Source : THE AGE NEWS

By Staff reporter
December 23, 2024 — 9.20am

The Australian sharemarket has avoided an embarrassing start to the Christmas trading week, with the market operator managing to fix its system for processing trades made by investors.

On Friday, trading on the ASX was hampered by a technical issue delaying the settlement of trades on its Clearing House Electronic Subregister System, known as CHESS. The glitch forced the market operator to defer settlements scheduled for Friday to Monday, December 23, leaving brokers in a jam as billions of dollars worth of transactions couldn’t be finalised.

The ASX narrowly avoided a festive fumble on Monday morning after a key system for processing trades was hampered by a glitch on Friday.Credit: Dominic Lorrimer

The ASX said on Sunday that it had successfully resolved the technical issue, with settlement services to start as normal and will process all trades from last Wednesday and Thursday held up by the glitch.

The CHESS system manages the transaction of shares between a buyer and a seller. Had the issue not been resolved, the ASX could have been forced to delay the time of market opening on Monday, or at worst cancel trading altogether.

The ASX suffered a full-day trading outage in November 2020, and the market operator’s effort to upgrade the ageing CHESS system, which is 30 years old, has suffered significant delays.

However, investors are set to be rewarded with only a meagre rise on Monday following a grim week for both local and international stocks, despite a small rally in US markets on Friday.

Local futures indicate at market open the S&P ASX200 will gain just 0.16 per cent to 8079 points.

At the end of last week, the S&P500 rose 1.1 per cent for its best day in six weeks and shaved its loss for the week down to 2 per cent. The Dow Jones Industrial Average jumped 498 points, or 1.2 per cent, and the Nasdaq composite gained 1 per cent.

Superstar stock Nvidia and other big tech companies led the market, which got a lift after a report said a measure of inflation the Federal Reserve likes to use, was slightly lower last month than economists expected. It’s an encouraging signal following recent reports suggesting inflation may be tough to get all the way down to the Fed’s 2 per cent goal from its peak above 9 per cent.

The threat of higher inflation was one of the reasons Fed Chair Jerome Powell gave this week when the central bank hinted it may deliver fewer cuts to interest rates next year than it earlier expected.

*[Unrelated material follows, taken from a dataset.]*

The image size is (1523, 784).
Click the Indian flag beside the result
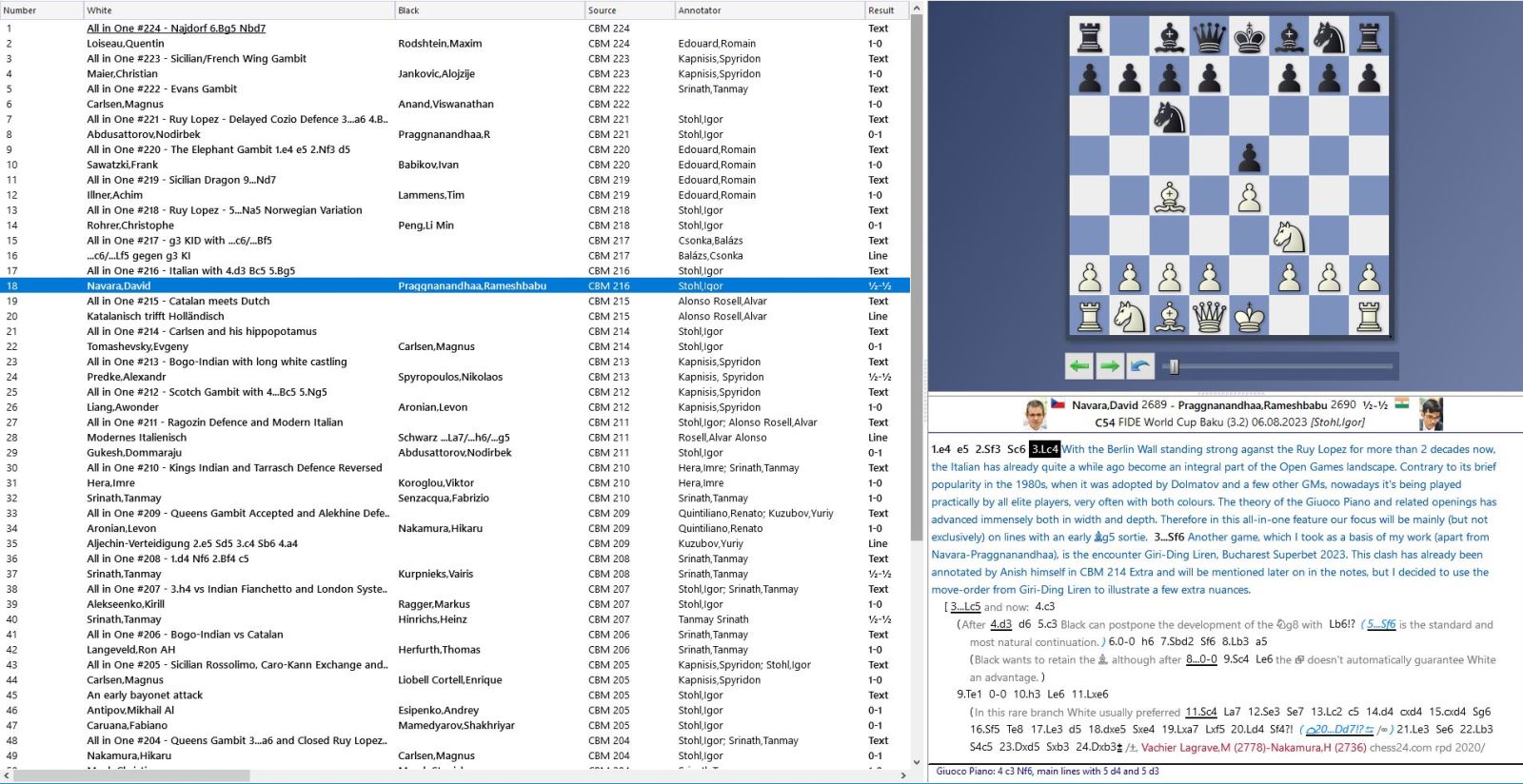point(1401,404)
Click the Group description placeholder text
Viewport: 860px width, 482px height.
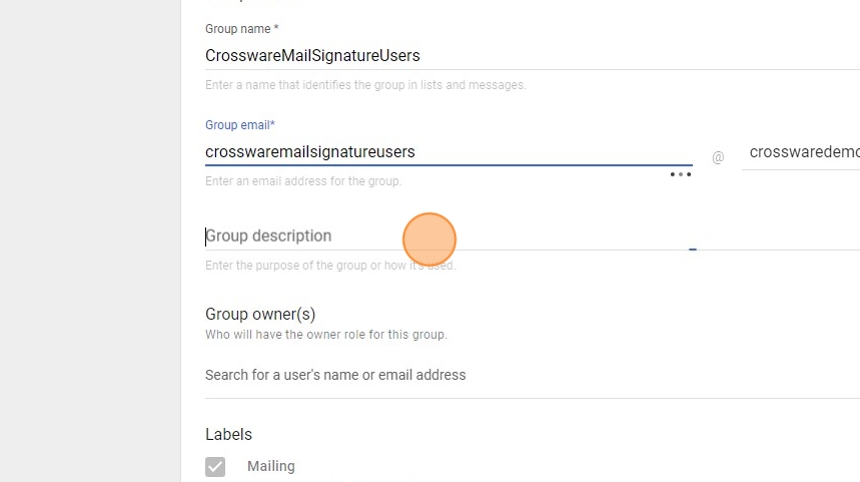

That warning sent a shock through the stock market, which had run to 57 all-time highs this year amid the widespread assumption the Fed would deliver a string of cuts to rates into 2025. Now traders are largely betting on one, two or perhaps even zero next year, according to data from CME Group.

“When optimism is rising and market multiples are expanding, it just takes a little fear to take the veneer off a market rally,” according to Brian Jacobsen, chief economist at Annex Wealth Management.

Friday’s better-than-expected inflation data pushed traders to trim their bets for zero cuts in 2025, which they now collectively see a 16 per cent chance of. Easier interest rates would boost the economy by making it cheaper for households and businesses to borrow, but they could also provide fuel for inflation.

Critics had been warning stock prices were vulnerable to drops after running so high and that the market likely needed everything to go correctly to justify its stellar gains for the year. Besides the diminished hopes for several rate cuts next year, Wall Street got another reminder late Thursday that everything may not go as expected.

In crypto markets, Bitcoin continues to toil under historical highs, dropping below $US100,000 at the end of last week where it remains, trading at $95,300 on Monday morning.

In the bond market, Treasury yields eased. The yield on the 10-year Treasury fell to 4.52 per cent from 4.57 per cent late Thursday.

In stock markets abroad, indexes fell modestly across much of Asia and Europe.